┌─ Records for this exercise

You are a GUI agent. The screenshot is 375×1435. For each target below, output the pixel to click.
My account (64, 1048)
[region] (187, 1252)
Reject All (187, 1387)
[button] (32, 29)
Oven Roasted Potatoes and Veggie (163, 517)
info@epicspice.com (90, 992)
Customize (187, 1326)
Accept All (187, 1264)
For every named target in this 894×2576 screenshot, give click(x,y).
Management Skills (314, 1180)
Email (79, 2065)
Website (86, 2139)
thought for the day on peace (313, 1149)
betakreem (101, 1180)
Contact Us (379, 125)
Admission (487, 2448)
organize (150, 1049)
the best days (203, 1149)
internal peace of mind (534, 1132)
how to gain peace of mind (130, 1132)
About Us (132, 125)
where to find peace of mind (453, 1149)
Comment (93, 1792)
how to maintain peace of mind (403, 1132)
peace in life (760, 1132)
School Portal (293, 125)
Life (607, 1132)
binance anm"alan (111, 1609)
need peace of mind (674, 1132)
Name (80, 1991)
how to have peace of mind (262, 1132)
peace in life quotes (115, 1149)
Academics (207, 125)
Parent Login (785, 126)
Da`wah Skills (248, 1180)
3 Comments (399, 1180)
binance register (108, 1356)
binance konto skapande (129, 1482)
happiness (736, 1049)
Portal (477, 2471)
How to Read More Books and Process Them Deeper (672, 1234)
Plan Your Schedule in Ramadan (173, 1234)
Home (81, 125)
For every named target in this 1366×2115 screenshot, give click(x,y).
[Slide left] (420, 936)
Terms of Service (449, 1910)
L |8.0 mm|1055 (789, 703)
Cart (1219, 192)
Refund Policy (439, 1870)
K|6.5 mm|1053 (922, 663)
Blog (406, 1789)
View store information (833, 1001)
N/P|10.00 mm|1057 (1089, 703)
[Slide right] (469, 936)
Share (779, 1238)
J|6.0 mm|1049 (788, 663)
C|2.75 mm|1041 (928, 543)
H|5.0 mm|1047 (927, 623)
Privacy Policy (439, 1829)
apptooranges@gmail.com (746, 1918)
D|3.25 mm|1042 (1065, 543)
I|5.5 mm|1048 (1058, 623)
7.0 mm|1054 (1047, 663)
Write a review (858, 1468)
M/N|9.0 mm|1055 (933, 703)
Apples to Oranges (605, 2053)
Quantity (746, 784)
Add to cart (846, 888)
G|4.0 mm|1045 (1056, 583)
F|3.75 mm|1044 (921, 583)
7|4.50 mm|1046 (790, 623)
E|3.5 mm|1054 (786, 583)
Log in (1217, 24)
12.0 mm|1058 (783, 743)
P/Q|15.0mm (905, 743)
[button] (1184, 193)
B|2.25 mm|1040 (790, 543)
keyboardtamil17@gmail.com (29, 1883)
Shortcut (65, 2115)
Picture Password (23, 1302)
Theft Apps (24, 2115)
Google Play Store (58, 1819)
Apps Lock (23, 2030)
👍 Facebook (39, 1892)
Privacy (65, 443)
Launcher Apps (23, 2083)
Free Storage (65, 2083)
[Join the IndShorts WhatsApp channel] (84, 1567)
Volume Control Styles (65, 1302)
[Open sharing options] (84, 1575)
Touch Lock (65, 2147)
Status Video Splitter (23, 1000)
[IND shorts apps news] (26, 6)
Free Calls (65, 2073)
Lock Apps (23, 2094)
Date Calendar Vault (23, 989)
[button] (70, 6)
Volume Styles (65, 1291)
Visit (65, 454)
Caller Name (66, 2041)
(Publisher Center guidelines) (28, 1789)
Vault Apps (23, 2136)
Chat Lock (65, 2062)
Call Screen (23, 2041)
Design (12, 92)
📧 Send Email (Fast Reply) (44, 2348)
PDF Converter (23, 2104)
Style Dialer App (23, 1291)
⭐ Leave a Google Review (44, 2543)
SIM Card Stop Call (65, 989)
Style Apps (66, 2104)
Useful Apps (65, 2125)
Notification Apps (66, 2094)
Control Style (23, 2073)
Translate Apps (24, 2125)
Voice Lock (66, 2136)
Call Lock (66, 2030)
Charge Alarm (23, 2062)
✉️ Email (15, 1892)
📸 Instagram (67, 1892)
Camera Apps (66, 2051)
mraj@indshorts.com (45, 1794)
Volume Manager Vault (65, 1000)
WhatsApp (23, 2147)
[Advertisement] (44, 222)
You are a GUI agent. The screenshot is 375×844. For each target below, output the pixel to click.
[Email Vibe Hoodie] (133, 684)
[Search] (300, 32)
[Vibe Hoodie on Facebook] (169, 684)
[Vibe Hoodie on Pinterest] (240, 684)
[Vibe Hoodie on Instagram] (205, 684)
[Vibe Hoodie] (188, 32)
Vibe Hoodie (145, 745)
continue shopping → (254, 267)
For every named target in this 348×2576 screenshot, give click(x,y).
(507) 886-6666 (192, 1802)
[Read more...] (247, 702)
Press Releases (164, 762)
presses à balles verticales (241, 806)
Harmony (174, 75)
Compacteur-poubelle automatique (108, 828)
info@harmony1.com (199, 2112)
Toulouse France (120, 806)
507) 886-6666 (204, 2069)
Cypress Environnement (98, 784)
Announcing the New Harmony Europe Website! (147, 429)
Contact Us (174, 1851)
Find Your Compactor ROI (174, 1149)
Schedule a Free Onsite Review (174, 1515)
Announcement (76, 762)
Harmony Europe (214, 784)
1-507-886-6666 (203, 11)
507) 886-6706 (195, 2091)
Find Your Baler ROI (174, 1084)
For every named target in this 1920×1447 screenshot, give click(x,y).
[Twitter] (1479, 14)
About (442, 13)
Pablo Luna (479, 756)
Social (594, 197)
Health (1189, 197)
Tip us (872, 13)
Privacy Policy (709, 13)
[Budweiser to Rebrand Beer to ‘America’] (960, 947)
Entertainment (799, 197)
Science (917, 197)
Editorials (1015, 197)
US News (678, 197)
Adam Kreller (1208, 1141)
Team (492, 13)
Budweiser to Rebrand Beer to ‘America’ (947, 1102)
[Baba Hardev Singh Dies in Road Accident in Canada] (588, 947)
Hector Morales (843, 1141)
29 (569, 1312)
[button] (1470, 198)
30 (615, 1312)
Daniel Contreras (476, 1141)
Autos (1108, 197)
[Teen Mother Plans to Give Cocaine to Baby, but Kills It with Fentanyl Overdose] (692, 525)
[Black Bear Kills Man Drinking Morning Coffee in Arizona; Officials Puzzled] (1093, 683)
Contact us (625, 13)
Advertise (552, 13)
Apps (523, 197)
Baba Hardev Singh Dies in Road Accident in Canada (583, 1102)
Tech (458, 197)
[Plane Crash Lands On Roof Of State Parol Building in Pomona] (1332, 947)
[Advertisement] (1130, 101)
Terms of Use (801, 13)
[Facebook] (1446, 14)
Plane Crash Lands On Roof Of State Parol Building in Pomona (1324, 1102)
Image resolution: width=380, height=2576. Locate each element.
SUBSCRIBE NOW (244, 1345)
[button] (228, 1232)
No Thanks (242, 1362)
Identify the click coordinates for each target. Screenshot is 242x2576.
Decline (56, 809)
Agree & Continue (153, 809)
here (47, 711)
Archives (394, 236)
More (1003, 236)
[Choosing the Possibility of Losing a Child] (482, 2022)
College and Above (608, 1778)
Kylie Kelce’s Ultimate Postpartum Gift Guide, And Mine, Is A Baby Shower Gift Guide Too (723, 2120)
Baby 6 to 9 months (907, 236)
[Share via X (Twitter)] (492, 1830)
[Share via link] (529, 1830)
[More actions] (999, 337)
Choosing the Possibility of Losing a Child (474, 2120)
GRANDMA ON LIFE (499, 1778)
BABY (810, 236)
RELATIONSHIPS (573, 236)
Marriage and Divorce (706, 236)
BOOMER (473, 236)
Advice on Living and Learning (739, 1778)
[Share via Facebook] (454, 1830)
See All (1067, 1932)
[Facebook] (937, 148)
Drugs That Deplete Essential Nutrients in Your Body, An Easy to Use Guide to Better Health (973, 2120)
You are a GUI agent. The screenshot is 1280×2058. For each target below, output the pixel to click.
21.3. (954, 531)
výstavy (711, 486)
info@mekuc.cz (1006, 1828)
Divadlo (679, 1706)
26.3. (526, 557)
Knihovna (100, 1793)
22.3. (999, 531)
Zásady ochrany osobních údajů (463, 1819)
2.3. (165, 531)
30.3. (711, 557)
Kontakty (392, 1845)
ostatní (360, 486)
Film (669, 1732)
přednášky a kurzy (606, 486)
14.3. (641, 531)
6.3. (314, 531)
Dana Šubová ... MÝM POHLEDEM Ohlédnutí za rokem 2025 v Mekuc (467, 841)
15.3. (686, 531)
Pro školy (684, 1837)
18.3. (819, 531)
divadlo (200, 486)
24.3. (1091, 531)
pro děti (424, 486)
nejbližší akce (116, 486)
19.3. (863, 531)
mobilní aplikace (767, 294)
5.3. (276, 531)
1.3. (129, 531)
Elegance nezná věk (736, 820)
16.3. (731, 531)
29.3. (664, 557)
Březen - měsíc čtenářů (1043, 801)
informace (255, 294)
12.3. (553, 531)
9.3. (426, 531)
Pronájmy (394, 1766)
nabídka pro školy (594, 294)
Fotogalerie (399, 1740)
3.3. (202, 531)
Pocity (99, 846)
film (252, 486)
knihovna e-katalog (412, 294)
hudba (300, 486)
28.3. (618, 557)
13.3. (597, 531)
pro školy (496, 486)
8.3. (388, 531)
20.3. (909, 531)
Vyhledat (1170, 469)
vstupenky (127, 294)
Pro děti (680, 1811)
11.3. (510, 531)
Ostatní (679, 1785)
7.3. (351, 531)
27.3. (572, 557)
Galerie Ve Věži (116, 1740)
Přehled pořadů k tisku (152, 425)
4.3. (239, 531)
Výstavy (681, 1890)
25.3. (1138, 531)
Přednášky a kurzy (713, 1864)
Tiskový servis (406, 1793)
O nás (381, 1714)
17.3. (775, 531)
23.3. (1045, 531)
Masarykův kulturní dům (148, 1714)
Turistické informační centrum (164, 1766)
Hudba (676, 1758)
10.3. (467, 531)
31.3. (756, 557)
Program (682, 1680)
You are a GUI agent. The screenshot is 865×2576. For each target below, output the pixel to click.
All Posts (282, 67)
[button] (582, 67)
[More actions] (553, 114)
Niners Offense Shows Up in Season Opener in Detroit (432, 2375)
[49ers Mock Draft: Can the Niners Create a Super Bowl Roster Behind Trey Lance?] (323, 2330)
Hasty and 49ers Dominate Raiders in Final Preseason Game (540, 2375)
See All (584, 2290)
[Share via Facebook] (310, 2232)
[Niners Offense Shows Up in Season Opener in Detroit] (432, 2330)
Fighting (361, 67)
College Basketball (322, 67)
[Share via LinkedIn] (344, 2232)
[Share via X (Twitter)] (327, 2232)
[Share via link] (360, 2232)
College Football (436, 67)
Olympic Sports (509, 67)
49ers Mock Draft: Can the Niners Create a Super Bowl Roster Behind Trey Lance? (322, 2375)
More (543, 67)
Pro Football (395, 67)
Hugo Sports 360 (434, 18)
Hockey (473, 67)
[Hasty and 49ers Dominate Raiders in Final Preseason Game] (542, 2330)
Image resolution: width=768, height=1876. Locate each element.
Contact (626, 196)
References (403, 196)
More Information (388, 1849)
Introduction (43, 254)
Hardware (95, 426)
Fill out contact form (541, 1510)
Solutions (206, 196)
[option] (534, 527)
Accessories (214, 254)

└─

> **Task to complete**:
Looking back over the data above, restate word for word the lines that begin at the line with "10.3. (467, 531)" and end at the line with "[Share via LinkedIn] (344, 2232)", inclusive.

> **Response to the exercise**:
10.3. (467, 531)
31.3. (756, 557)
Program (682, 1680)
You are a GUI agent. The screenshot is 865×2576. For each target below, output the pixel to click.
All Posts (282, 67)
[button] (582, 67)
[More actions] (553, 114)
Niners Offense Shows Up in Season Opener in Detroit (432, 2375)
[49ers Mock Draft: Can the Niners Create a Super Bowl Roster Behind Trey Lance?] (323, 2330)
Hasty and 49ers Dominate Raiders in Final Preseason Game (540, 2375)
See All (584, 2290)
[Share via Facebook] (310, 2232)
[Niners Offense Shows Up in Season Opener in Detroit] (432, 2330)
Fighting (361, 67)
College Basketball (322, 67)
[Share via LinkedIn] (344, 2232)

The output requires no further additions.